LTOWB is derived from a donor of o group, and it has low levels of titres of anti a and anti b (IgM <250.4). It has been used widely for resuscitating hemorrhagic shock secondary to massive trauma. Shelf life is 21 days with citrate phosphate dextrose (CPD) and 35days with citrate phosphate dextrose adenine (CPDA-1)

Advantages of LTOWB

More concentrated product than component therapy

Increased oxygen carrying capacity (more Hb concentration

More coagulation factors and platelet concentration

Less acidotic

Less error

Use of LTOWB in ED

Prehospital low titer group o whole blood vs standard transfusion in injured air medical patients (Guyyette et al). There were no significant differences in rate of early mortality. The incidence of multiorgan dysfunction and nosocomial infections were less in LTOWB group (not statistically significant). Also, LTOWB group had less red cell component transfusion.

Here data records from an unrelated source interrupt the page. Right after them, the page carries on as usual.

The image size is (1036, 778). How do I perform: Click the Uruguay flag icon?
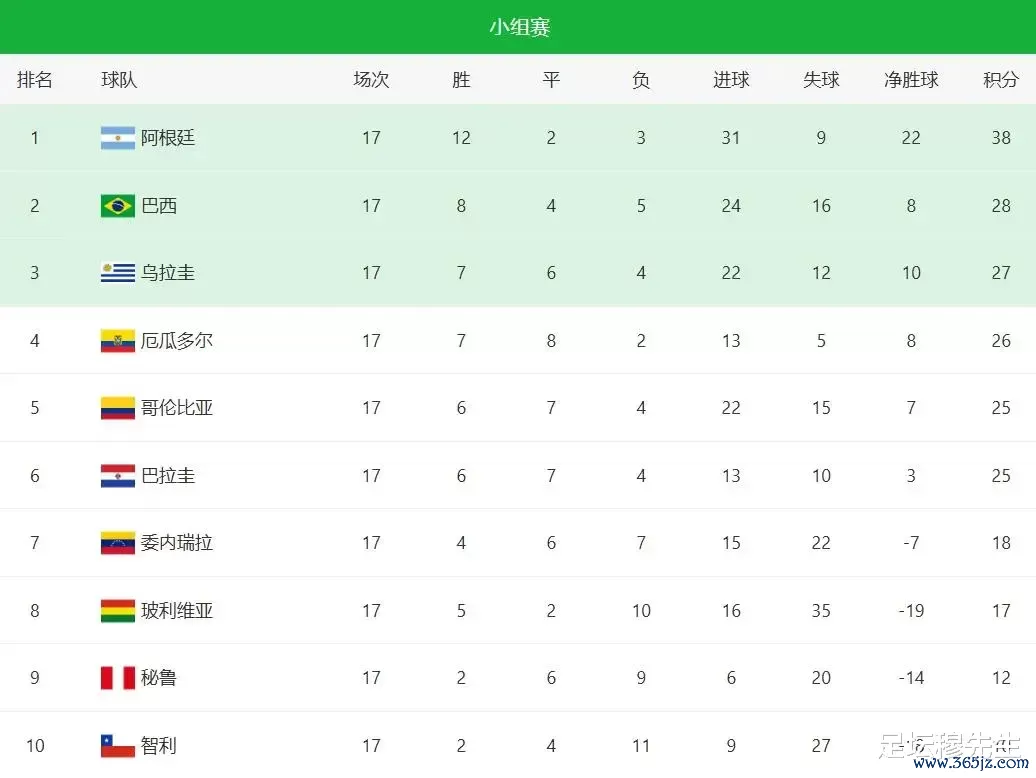point(118,273)
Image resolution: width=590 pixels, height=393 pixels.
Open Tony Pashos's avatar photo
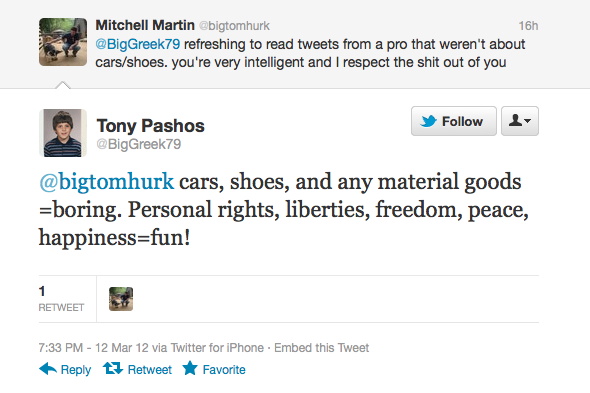(63, 133)
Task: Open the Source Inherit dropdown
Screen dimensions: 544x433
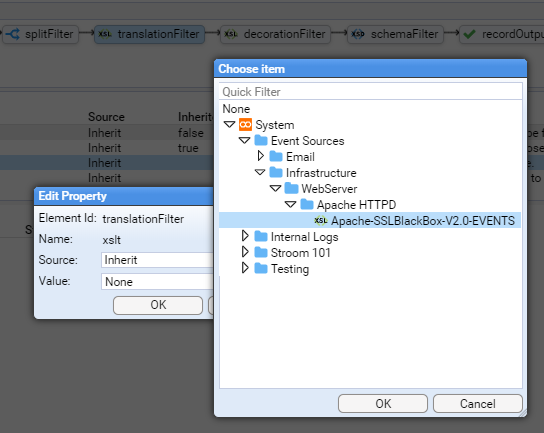Action: pos(158,260)
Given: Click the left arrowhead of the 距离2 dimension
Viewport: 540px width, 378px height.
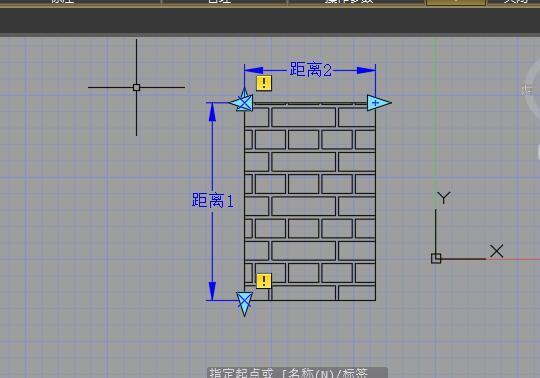Looking at the screenshot, I should point(253,71).
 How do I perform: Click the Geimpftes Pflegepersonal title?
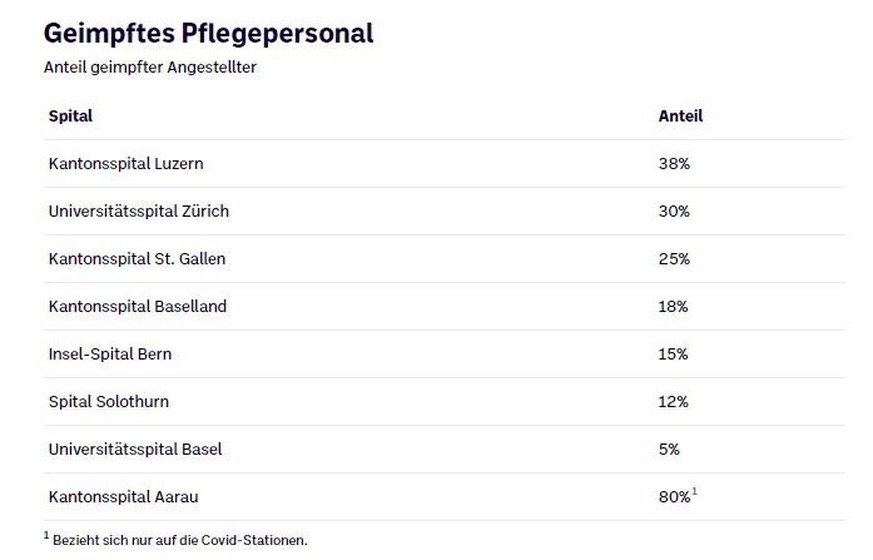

LTOWB transfusion vs component therapy in severe traumatic hemorrhage (shea et al. LTOWB group had less blood products than component therapy group (statistically significant).

LTOWB transfusion in non-traumatic hemorrhagic shock (christian et al)- length of stay in hospital was less in LTOWB group was less compared to component therapy group (statistically significant). There is statistically significant difference in mortality rate in both groups.